Instructions to follow
Which lines run from the one containing "Click the AVERAGE search volume badge" to the end of the material below? Copy them exactly, pictures excluded.

Provided data
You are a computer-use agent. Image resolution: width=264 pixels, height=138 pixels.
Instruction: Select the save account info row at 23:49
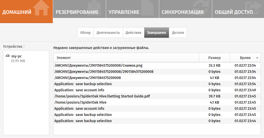[157, 90]
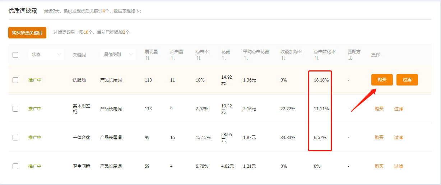Check the box for the 洗脸池 row
The height and width of the screenshot is (185, 441).
tap(15, 80)
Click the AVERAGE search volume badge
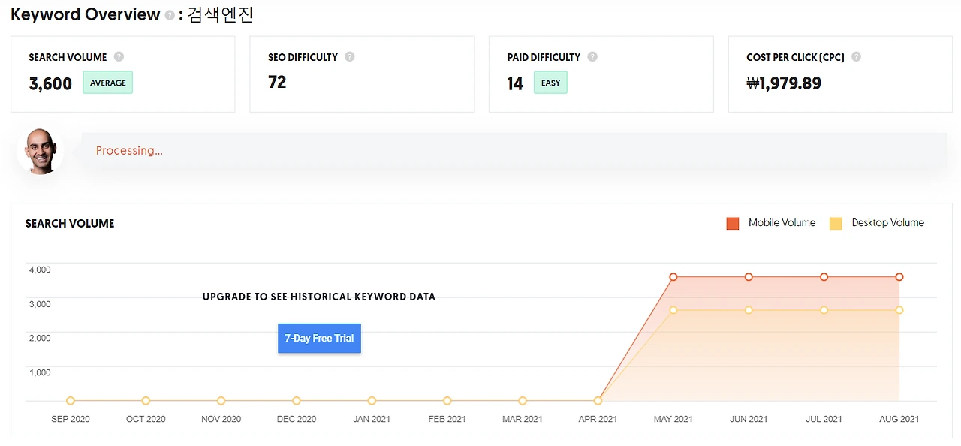961x446 pixels. pyautogui.click(x=108, y=83)
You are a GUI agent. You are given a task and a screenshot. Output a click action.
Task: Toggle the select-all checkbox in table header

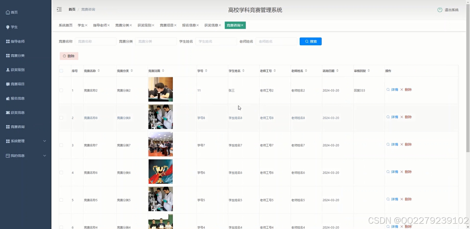(61, 71)
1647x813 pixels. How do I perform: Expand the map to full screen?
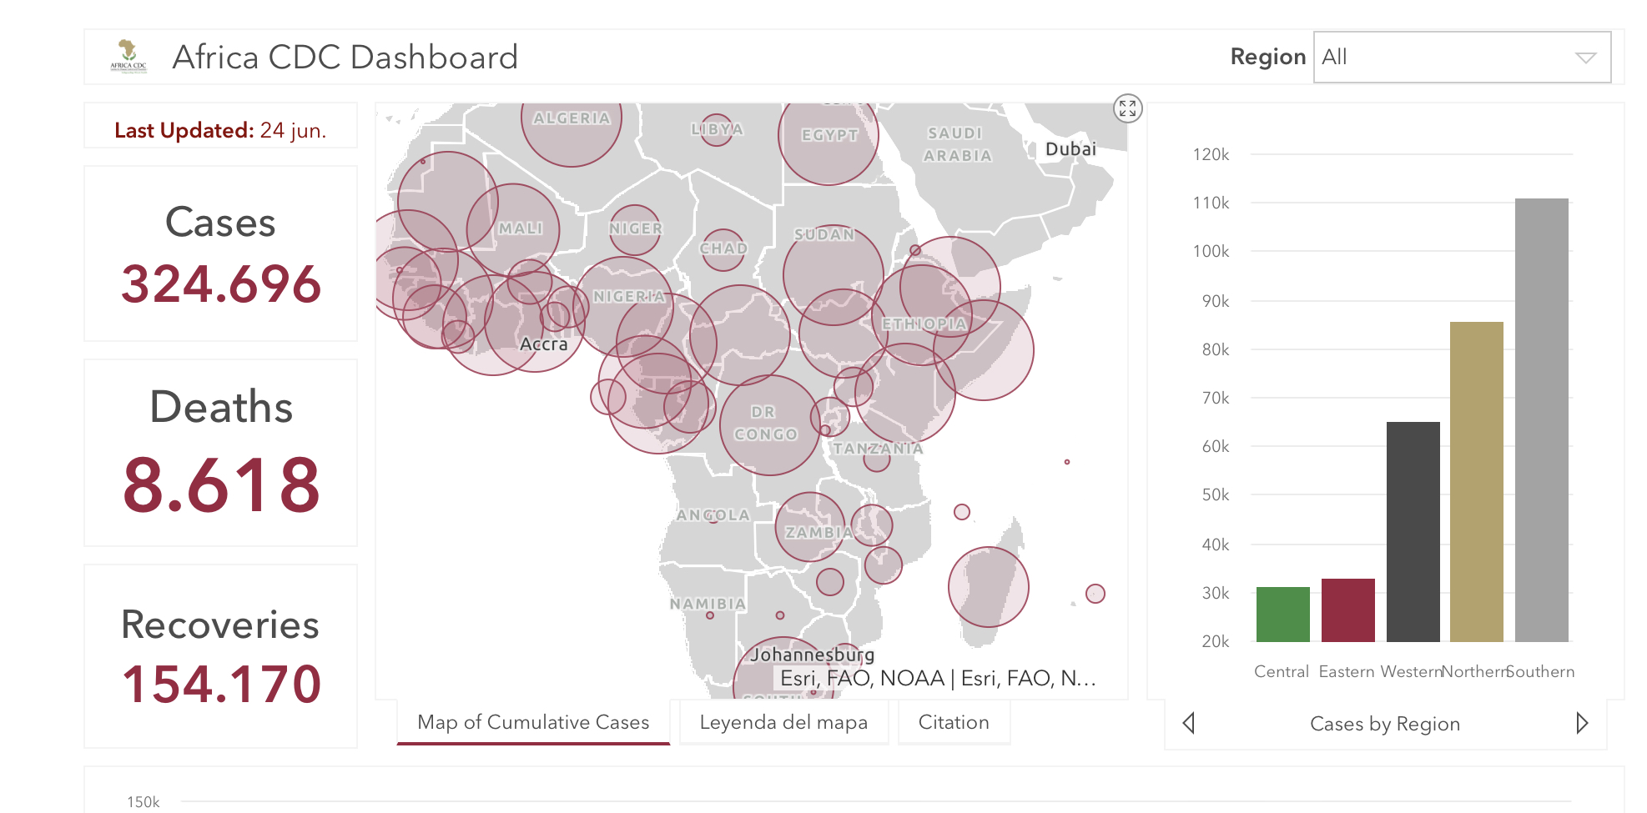1127,108
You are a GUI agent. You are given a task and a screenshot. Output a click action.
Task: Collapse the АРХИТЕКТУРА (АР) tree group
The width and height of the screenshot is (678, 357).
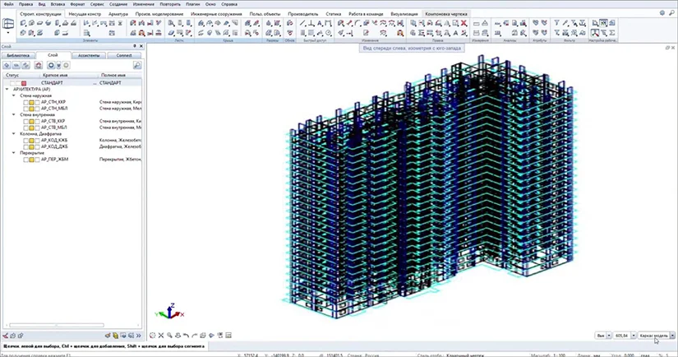[7, 89]
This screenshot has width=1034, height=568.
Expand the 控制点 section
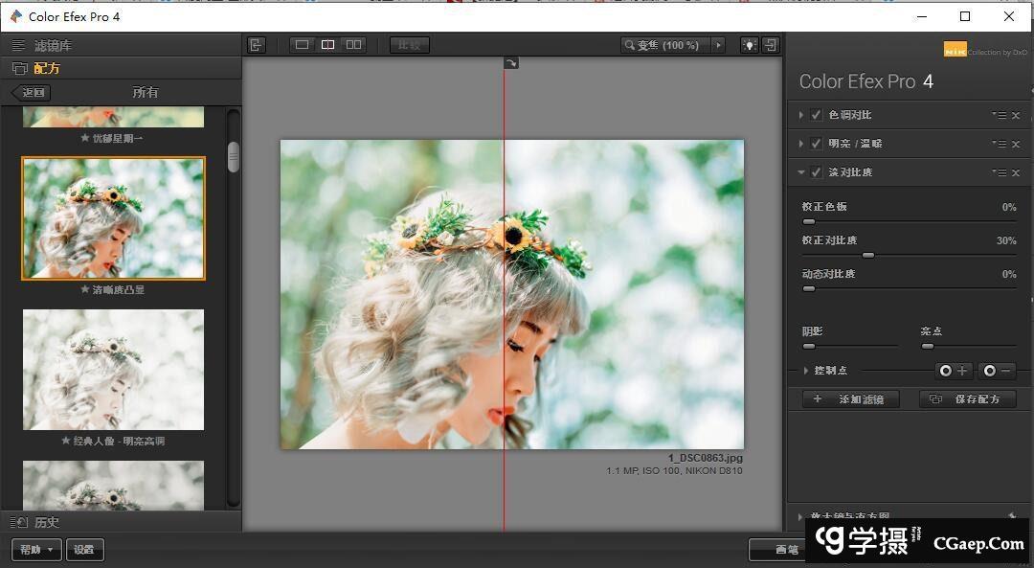pos(806,371)
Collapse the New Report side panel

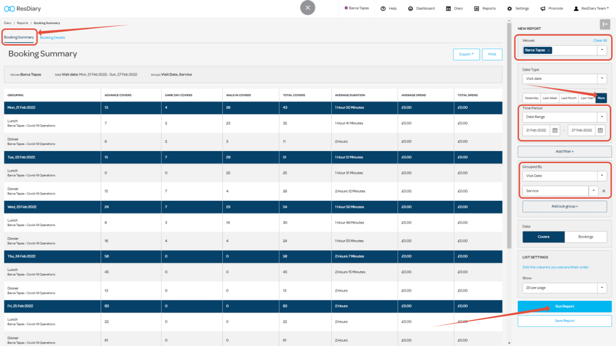[x=605, y=25]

Response box
Click the AVERAGE search volume badge
961x446 pixels. pyautogui.click(x=108, y=83)
You are a GUI agent. You are given a task and a screenshot. Output a click action.
Task: Toggle the select-all checkbox in table header

(61, 71)
1647x813 pixels. How do I perform: Expand the map to full screen?
1127,108
You are a GUI agent. You are given a task and a screenshot. Output a click action.
Task: Collapse the АРХИТЕКТУРА (АР) tree group
The width and height of the screenshot is (678, 357).
[7, 89]
This screenshot has width=1034, height=568.
Expand the 控制点 section
pos(806,371)
Collapse the New Report side panel

[x=605, y=25]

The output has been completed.